Vector wrote:At a minimum, it will destroy our currency...
Time to buy gold, or other currency-like assets. Oil anyone?
Though I agree with your thinking I recomend strongly against buying both Gold and Oil. Gold has almost no intrinsic value or utility--it does not produce anything. A block of gold purchased today will be the same block of gold in 20 years. Of course you'll have to pay someone to store/gaurd your gold.
As to oil, Technological advancements are occuring at such a rate that someday *soon*, we won't need oil. As an engineer, I am facinated by the emerging technologies in this area. Once rechargable car batteries become viable enough reach scalablity, it will spawn a virtuious cycle that will drive people to electric vehicles. Then the main "driving"
factor behind demand for oil will drop of quite quickly.
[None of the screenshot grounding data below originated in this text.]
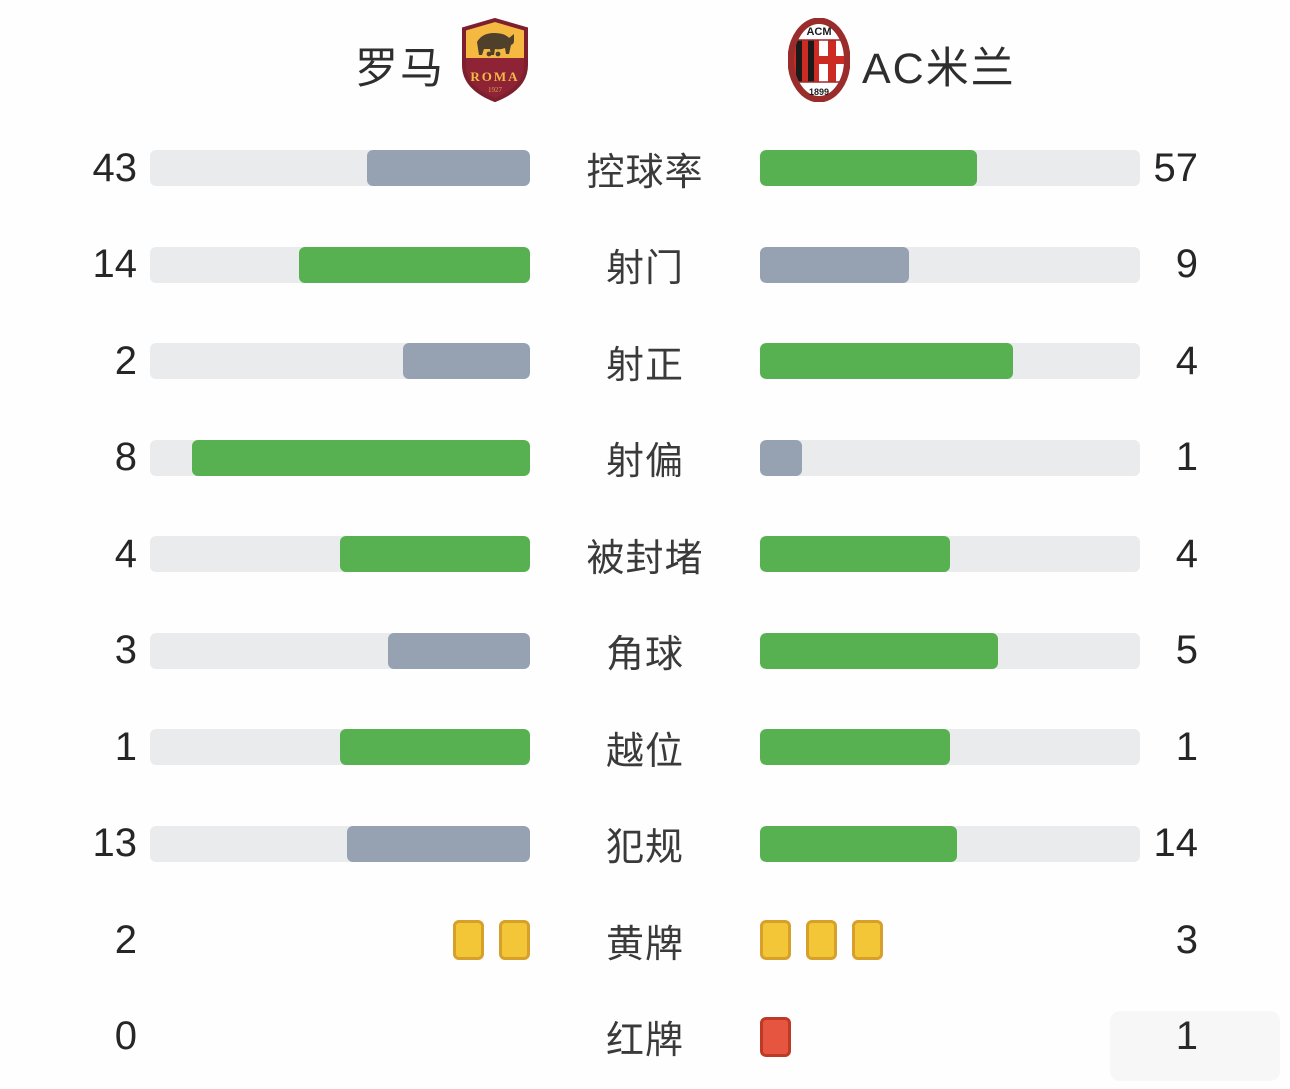  I want to click on wolf-silhouette-icon, so click(496, 44).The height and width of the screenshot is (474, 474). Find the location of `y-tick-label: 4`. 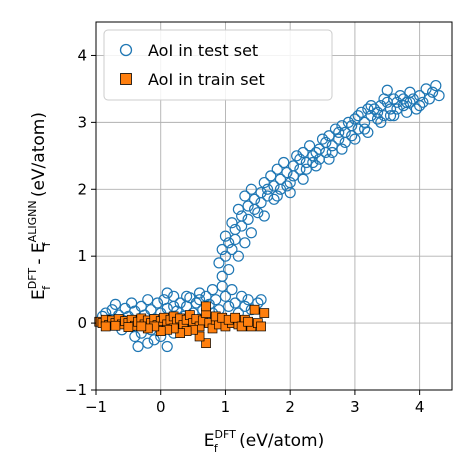

y-tick-label: 4 is located at coordinates (82, 55).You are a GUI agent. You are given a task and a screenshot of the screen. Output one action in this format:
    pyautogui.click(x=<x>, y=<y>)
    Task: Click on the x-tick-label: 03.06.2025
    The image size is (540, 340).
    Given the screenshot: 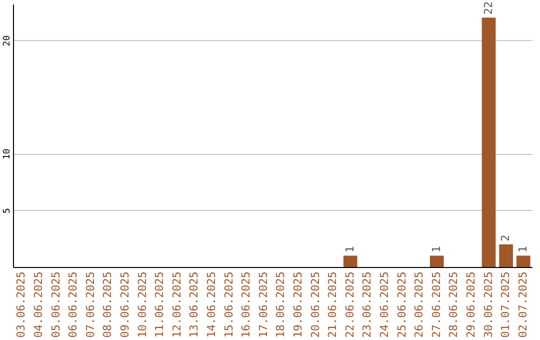 What is the action you would take?
    pyautogui.click(x=21, y=305)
W. Buffett gave a speech conserning this very problem:
A perpetuation of this transfer (trade deficit) will lead to major trouble. To understand why, take a wildly fanciful trip with me to two isolated, side-by-side islands of equal size, Squanderville and Thriftville. Land is the only capital asset on these islands, and their communities are primitive, needing only food and producing only food. Working eight hours a day, in fact, each inhabitant can produce enough food to sustain himself or herself. And for a long time that's how things go along. On each island everybody works the prescribed eight hours a day, which means that each society is self-sufficient.
Eventually, though, the industrious citizens of Thriftville decide to do some serious saving and investing, and they start to work 16 hours a day. In this mode they continue to live off the food they produce in eight hours of work but begin exporting an equal amount to their one and only trading outlet, Squanderville.
The citizens of Squanderville are ecstatic about this turn of events, since they can now live their lives free from toil but eat as well as ever. Oh, yes, there's a quid pro quo--but to the Squanders, it seems harmless: All that the Thrifts want in exchange for their food is Squanderbonds (which are denominated, naturally, in Squanderbucks).
Over time Thriftville accumulates an enormous amount of these bonds, which at their core represent claim checks on the future output of Squanderville. A few pundits in Squanderville smell trouble coming. They foresee that for the Squanders both to eat and to pay off--or simply service--the debt they're piling up will eventually require them to work more than eight hours a day. But the residents of Squanderville are in no mood to listen to such doomsaying.
Meanwhile, the citizens of Thriftville begin to get nervous. Just how good, they ask, are the IOUs of a shiftless island? So the Thrifts change strategy: Though they continue to hold some bonds, they sell most of them to Squanderville residents for Squanderbucks and use the proceeds to buy Squanderville land. And eventually the Thrifts own all of Squanderville.
At that point, the Squanders are forced to deal with an ugly equation: They must now not only return to working eight hours a day in order to eat--they have nothing left to trade--but must also work additional hours to service their debt and pay Thriftville rent on the land so imprudently sold. In effect, Squanderville has been colonized by purchase rather than conquest.